03-LSTM模型构建
本节详细介绍如何用 PyTorch 构建各种 LSTM 模型,包括单层 LSTM、多层 LSTM、双向 LSTM 和 LSTM+Attention。
单层 LSTM
结构和输入输出
单层 LSTM 结构:
输入 (batch, seq_len, input_size)
│
▼
┌─────────┐
│ LSTM │
│ (hidden) │
└─────────┘
│
├──→ output: (batch, seq_len, hidden_size)
│ (每个时间步的隐藏状态)
│
└──→ h_n: (num_layers, batch, hidden_size)
(最后时间步的隐藏状态)
c_n: (num_layers, batch, hidden_size)
(最后时间步的细胞状态)
nn.LSTM 输入输出维度
import torch
import torch.nn as nn
# 创建 LSTM
lstm = nn.LSTM(
input_size=10, # 输入特征维度
hidden_size=20, # 隐藏状态维度
batch_first=True # 输入形状 (batch, seq, feature)
)
# 输入
x = torch.randn(32, 50, 10) # (batch=32, seq_len=50, input_size=10)

» **练习要求**:
**a)** 在这篇LSTM教程的示例代码里，hidden_size 被设成了多少？
**b)** 请原样引用这篇LSTM教程中以含有“(最后时间步的细胞状态)”的语句开头、到“(batch, seq, feature)”为止的那一段。
**c)** 这篇LSTM教程开头说本节会介绍哪几种 LSTM 模型？全部列出。
随后的资料取自别处，并非出自这篇LSTM教程。

» **提供资料**:
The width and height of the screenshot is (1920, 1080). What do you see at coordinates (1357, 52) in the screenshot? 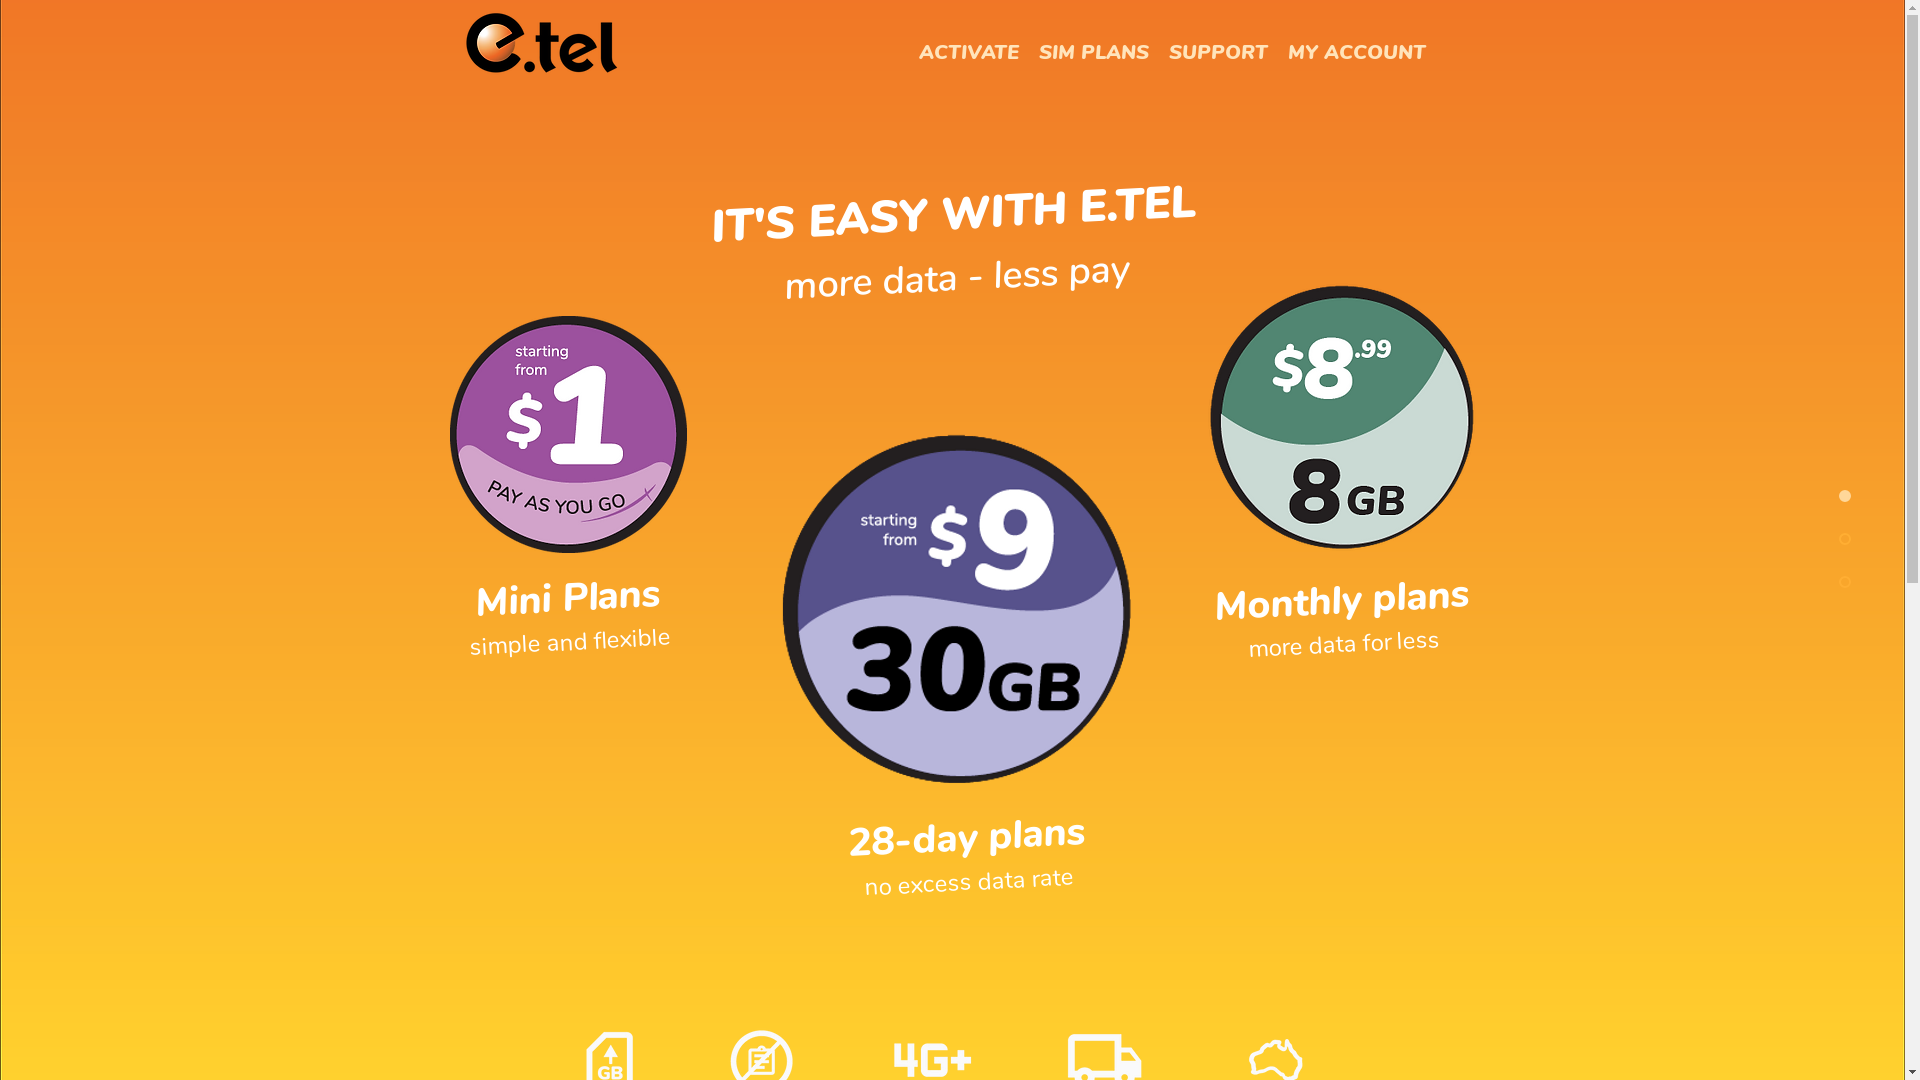
I see `'MY ACCOUNT'` at bounding box center [1357, 52]. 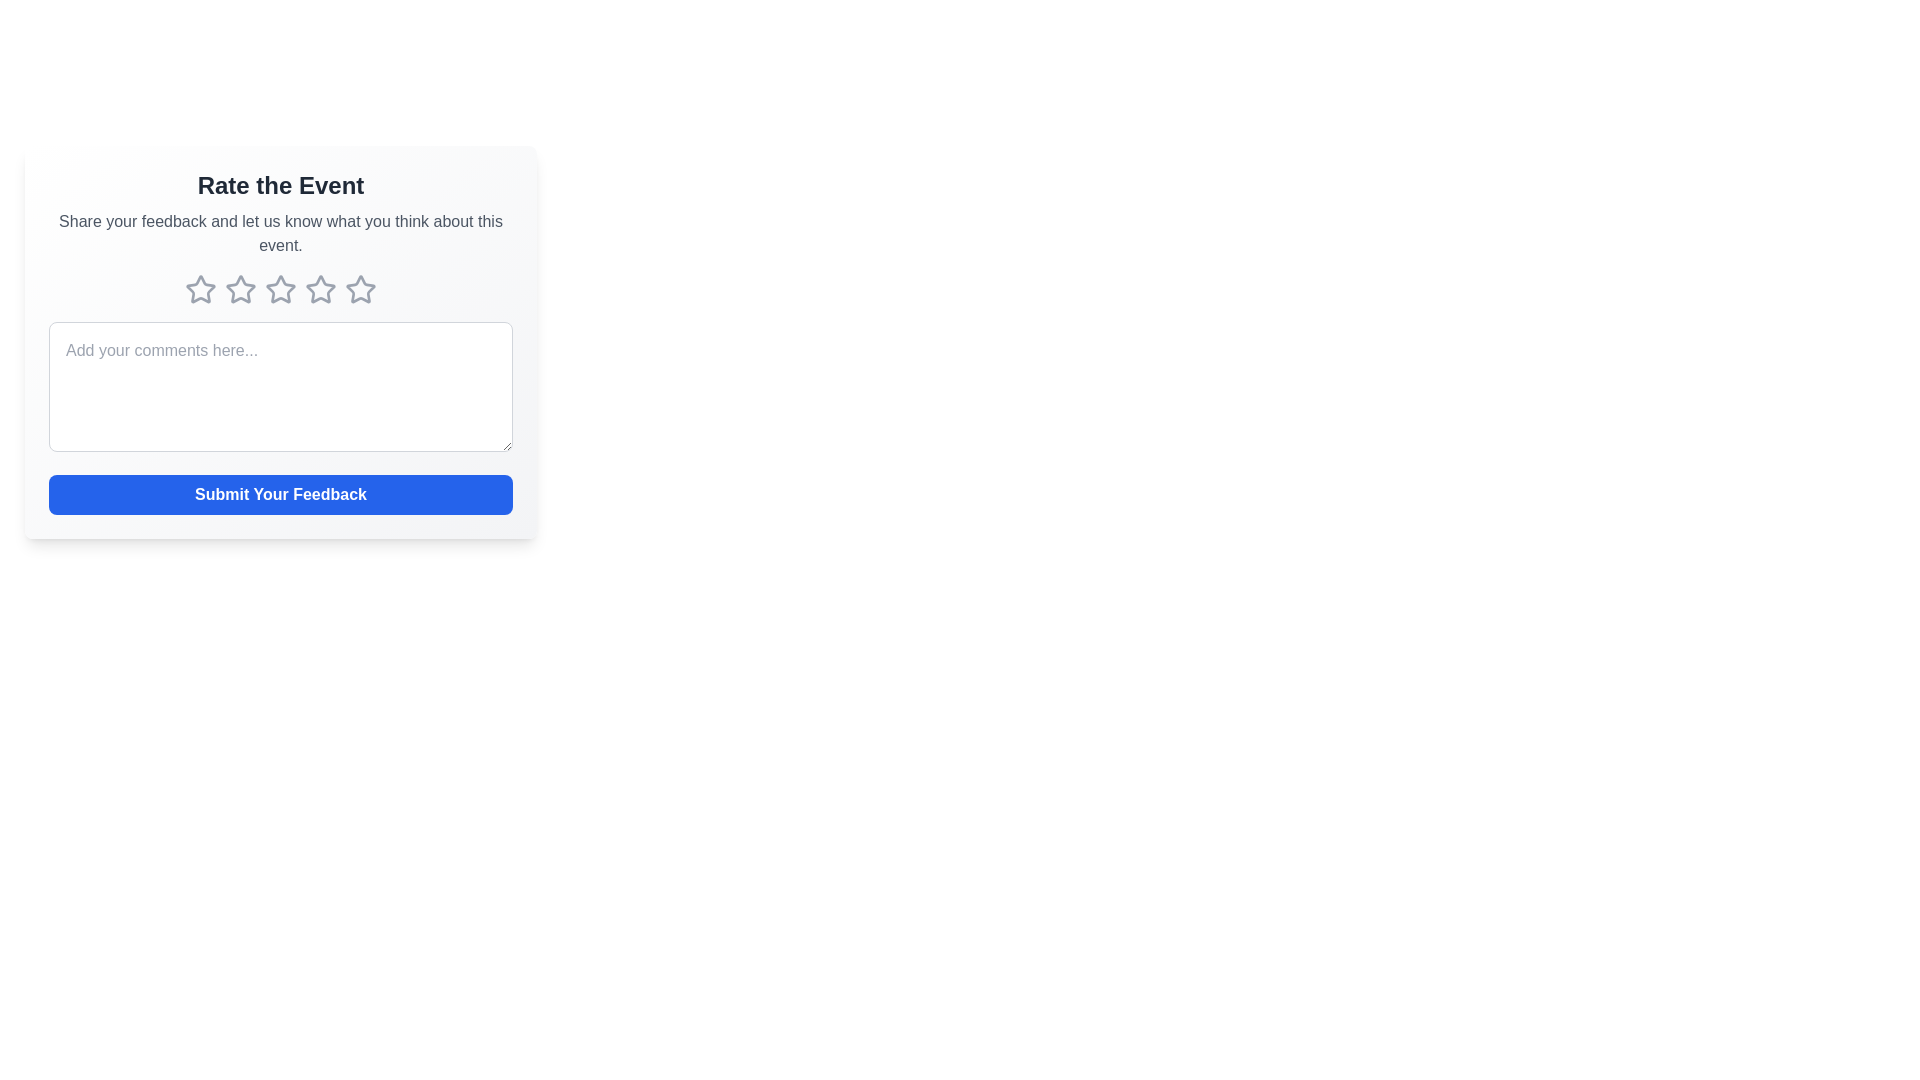 I want to click on the third star icon in the 'Rate the Event' feedback section, so click(x=321, y=289).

» **参考答案**:
**a)** hidden_size 被设为 20。

**b)**
(最后时间步的细胞状态)
nn.LSTM 输入输出维度
import torch
import torch.nn as nn
# 创建 LSTM
lstm = nn.LSTM(
input_size=10, # 输入特征维度
hidden_size=20, # 隐藏状态维度
batch_first=True # 输入形状 (batch, seq, feature)

**c)** 单层 LSTM、多层 LSTM、双向 LSTM、LSTM+Attention